"It is very wonderful painting, but there's nothing under the paint that I can see."

"Nothing but the canvas—in so far at least as the spectator is concerned.
Every work of art must have a secret history only known to its creator."

"What the divil d'you mean, Paul?" asked Brady.

"You know what I mean well enough," answered the first speaker coldly. "My views are not unfamiliar to any of you. Here is a thing without a soul—to me."

"God! you say that! You can look at those eyes and say that?"

"I admire the painting, but cui bono? Who is the better, the wiser?
There is nothing under the paint."

"You are one of those who turn shadows into crosses, clouds into angels. Is it not so?" asked Barron smiling; and the other fired at this allusion to his best known picture.

"I am one of those who know that Art is the handmaid of God," he answered hotly. "I happen to believe in Jesus Christ, and I conceive that no picture is worthy to be called great or worthy of any Christian's painting unless it possess some qualities calculated to ennoble the mind of those who see.

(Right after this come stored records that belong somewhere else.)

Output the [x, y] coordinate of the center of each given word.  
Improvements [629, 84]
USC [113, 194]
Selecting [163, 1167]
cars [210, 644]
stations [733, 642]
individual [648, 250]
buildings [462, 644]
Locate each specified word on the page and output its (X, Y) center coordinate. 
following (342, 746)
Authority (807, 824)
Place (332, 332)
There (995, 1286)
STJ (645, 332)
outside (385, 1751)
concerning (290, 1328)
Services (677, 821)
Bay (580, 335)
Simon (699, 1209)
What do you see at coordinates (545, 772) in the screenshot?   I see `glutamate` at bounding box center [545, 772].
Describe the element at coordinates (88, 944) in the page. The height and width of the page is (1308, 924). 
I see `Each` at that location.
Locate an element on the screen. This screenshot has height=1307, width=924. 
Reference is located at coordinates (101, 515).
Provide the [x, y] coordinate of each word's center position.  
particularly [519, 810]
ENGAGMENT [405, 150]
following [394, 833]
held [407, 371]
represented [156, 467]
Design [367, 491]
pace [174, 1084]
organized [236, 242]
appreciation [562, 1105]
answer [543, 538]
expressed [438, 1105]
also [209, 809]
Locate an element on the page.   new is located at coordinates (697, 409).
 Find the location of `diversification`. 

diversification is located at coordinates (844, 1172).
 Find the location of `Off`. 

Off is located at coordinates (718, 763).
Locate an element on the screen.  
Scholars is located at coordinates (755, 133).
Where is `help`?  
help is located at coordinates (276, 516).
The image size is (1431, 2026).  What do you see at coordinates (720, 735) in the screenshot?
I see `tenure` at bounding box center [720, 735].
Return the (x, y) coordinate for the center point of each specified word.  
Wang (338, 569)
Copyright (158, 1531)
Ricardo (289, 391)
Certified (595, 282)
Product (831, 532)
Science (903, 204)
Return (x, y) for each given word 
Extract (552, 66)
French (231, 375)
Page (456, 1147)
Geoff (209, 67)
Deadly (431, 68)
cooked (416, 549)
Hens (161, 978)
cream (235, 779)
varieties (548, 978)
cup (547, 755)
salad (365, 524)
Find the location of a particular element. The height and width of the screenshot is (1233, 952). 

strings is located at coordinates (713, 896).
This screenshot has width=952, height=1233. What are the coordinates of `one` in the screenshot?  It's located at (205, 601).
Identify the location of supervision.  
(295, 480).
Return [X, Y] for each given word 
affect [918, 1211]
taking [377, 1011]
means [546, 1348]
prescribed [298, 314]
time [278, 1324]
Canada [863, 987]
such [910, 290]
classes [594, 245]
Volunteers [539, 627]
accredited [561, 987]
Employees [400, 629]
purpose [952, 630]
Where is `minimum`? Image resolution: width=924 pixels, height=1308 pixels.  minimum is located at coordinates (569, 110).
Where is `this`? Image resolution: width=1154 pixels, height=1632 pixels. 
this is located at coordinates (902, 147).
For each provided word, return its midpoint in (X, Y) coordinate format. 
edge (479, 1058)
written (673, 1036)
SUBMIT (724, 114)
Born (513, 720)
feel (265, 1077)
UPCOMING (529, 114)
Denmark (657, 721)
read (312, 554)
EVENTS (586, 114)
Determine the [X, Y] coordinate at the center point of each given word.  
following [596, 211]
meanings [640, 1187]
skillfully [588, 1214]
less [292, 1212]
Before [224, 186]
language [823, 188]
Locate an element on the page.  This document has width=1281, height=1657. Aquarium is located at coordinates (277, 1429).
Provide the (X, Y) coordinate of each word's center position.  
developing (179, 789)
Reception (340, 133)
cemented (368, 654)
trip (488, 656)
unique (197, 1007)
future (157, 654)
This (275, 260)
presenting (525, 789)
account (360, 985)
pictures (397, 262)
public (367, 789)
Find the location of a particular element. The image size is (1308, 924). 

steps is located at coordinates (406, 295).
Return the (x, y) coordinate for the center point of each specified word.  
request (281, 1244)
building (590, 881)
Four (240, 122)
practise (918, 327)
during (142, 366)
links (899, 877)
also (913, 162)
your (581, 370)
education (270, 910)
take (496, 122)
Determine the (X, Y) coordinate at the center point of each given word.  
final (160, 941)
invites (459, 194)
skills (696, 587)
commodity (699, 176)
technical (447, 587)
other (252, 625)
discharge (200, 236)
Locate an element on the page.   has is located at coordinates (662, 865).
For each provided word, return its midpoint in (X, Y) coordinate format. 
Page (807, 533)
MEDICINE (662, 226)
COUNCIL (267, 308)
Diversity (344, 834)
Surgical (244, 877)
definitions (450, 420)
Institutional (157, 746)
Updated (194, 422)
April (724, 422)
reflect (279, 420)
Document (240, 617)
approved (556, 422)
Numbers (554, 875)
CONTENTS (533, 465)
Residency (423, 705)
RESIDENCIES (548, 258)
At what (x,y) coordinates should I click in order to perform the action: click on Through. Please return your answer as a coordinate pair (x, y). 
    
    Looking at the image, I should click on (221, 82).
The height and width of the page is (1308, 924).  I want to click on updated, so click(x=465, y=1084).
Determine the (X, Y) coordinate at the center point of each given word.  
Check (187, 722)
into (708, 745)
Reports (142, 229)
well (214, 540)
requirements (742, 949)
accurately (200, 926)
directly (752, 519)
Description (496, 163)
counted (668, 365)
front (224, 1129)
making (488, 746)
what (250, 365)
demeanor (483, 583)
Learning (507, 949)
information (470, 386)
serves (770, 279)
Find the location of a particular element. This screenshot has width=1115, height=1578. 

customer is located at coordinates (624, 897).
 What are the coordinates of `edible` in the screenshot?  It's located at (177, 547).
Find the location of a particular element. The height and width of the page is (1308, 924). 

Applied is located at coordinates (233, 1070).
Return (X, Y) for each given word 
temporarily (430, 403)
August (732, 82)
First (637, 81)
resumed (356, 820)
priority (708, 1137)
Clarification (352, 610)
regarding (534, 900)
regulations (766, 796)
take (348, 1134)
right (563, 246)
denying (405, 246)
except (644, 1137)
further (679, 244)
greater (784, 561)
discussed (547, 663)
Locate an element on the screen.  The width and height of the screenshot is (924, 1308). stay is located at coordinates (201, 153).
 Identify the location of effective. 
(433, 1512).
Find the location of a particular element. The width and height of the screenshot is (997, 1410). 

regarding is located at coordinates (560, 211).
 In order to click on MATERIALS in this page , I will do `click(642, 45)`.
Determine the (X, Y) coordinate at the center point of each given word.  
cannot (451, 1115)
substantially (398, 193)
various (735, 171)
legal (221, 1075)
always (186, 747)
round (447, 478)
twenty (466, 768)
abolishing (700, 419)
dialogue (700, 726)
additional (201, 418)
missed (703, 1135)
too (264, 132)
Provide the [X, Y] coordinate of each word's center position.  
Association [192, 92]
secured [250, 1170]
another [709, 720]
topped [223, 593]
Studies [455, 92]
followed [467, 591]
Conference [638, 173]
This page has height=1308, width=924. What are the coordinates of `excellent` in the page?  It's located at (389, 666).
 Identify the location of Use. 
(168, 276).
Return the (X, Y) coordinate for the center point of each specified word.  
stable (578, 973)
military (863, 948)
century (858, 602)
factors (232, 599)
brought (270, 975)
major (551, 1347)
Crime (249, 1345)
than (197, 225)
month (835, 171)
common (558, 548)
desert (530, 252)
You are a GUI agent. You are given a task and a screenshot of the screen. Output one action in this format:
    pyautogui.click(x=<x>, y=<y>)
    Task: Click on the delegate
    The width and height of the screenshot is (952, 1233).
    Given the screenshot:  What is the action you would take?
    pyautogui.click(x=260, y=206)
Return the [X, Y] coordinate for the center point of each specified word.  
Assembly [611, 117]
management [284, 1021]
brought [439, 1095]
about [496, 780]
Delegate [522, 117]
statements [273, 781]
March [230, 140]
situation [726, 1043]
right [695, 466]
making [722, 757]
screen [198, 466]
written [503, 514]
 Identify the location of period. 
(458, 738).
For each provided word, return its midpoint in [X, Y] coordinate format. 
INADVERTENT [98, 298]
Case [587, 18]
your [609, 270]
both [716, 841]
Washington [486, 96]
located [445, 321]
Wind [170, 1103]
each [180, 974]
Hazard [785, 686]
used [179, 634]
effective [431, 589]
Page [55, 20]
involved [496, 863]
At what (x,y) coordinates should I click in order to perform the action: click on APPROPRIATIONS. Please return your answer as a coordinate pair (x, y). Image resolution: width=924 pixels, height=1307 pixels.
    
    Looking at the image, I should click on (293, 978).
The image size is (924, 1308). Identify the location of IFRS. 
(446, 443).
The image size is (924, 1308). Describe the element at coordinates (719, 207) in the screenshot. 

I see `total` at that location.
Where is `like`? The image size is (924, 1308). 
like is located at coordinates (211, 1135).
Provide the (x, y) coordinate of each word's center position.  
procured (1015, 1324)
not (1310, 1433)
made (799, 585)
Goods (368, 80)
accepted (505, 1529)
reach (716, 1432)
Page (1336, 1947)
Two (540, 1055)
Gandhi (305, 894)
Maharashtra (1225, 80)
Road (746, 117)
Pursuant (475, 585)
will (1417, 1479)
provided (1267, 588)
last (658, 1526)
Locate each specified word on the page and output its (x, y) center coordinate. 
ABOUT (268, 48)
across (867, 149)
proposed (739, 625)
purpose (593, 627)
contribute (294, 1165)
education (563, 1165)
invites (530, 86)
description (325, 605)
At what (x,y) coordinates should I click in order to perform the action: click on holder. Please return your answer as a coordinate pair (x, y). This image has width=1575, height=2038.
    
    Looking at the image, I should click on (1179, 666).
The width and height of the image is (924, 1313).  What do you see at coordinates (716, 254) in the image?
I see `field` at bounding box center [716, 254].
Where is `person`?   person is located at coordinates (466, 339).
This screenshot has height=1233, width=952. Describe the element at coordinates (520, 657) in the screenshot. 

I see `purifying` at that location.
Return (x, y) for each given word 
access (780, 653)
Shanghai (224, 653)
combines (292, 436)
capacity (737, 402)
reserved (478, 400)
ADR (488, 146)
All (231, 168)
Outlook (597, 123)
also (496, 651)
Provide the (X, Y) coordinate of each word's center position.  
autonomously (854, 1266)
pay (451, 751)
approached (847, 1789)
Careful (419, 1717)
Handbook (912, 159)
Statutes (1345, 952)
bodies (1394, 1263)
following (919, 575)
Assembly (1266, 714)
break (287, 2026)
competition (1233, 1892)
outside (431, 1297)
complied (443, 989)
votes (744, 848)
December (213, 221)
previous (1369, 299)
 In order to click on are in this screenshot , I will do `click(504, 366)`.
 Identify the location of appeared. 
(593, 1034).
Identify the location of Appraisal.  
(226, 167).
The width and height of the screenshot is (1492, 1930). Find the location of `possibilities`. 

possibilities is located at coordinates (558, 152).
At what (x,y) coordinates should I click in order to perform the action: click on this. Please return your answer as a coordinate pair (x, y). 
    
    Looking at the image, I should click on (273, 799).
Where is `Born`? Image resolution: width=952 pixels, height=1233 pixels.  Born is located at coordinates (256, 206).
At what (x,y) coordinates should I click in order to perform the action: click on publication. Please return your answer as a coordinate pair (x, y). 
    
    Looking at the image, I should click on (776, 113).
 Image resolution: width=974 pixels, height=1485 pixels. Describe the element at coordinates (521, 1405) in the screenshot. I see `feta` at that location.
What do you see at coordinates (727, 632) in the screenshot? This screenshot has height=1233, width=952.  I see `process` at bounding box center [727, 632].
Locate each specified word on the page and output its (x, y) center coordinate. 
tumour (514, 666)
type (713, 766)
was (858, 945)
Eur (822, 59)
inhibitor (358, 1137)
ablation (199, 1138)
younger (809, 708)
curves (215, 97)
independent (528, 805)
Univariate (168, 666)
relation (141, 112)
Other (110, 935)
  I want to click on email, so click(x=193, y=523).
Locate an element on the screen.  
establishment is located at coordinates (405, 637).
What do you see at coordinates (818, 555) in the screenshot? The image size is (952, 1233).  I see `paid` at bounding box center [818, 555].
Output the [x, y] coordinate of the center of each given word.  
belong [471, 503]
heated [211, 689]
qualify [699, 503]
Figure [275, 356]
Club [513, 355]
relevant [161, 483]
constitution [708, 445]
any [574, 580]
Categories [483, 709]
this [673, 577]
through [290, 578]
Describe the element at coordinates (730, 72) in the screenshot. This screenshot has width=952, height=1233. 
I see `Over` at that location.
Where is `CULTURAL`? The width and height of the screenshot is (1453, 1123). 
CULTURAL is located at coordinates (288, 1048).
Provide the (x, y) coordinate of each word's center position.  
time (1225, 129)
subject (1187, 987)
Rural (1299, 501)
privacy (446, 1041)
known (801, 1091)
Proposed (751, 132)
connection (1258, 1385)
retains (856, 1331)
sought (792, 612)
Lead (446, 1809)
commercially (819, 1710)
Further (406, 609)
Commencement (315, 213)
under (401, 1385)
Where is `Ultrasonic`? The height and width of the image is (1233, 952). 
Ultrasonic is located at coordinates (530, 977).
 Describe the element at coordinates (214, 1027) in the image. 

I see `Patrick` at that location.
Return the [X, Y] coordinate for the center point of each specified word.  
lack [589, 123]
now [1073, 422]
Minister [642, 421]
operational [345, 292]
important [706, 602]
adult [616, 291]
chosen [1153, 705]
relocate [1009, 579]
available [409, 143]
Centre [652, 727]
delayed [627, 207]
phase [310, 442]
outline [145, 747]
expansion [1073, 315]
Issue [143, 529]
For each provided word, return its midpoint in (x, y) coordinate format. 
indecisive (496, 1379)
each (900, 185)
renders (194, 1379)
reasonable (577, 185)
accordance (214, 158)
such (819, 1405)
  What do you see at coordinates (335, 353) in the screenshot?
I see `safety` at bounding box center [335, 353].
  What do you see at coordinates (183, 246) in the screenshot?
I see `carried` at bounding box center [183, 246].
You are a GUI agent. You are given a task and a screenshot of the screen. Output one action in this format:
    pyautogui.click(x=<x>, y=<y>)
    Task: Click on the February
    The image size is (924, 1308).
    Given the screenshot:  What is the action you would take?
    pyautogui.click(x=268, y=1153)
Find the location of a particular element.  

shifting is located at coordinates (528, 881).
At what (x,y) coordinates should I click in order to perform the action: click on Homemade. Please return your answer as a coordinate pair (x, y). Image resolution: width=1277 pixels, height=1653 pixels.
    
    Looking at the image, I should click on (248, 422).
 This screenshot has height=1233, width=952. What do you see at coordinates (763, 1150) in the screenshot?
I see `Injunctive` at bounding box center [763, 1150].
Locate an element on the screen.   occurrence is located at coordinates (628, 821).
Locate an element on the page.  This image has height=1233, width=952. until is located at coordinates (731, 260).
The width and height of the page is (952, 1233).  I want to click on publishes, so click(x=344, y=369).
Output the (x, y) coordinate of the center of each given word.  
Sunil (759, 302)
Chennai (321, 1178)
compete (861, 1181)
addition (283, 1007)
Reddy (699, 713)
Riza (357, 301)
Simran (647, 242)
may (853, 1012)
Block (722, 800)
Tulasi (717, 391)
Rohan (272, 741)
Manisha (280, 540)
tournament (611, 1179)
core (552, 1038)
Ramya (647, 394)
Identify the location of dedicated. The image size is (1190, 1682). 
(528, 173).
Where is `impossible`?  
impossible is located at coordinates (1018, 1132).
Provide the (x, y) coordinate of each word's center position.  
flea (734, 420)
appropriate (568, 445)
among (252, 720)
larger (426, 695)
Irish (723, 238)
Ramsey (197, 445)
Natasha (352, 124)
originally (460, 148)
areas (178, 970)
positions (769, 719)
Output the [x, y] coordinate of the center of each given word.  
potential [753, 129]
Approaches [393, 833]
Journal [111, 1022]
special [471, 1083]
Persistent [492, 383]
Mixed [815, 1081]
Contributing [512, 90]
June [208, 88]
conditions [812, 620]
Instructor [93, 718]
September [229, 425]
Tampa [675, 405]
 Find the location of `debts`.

Art is the noblest labor man can employ time upon. The thing comes from God; it is a talent only to be employed in the highest sense when devoted to His glory."

"Then what of heathen art? You let your religion distort your view of Nature. You sacrifice truth to a dogma. Nature has no ethics. You profess to paint facts and paint them wrong. You are not a mystic; that we could understand and criticise accordingly. You try to run with the hare and hunt with the hounds. You talk about truth and paint things not true."

"From your standpoint possibly. Yours is the truth of naturalism; mine is the truth of Faith."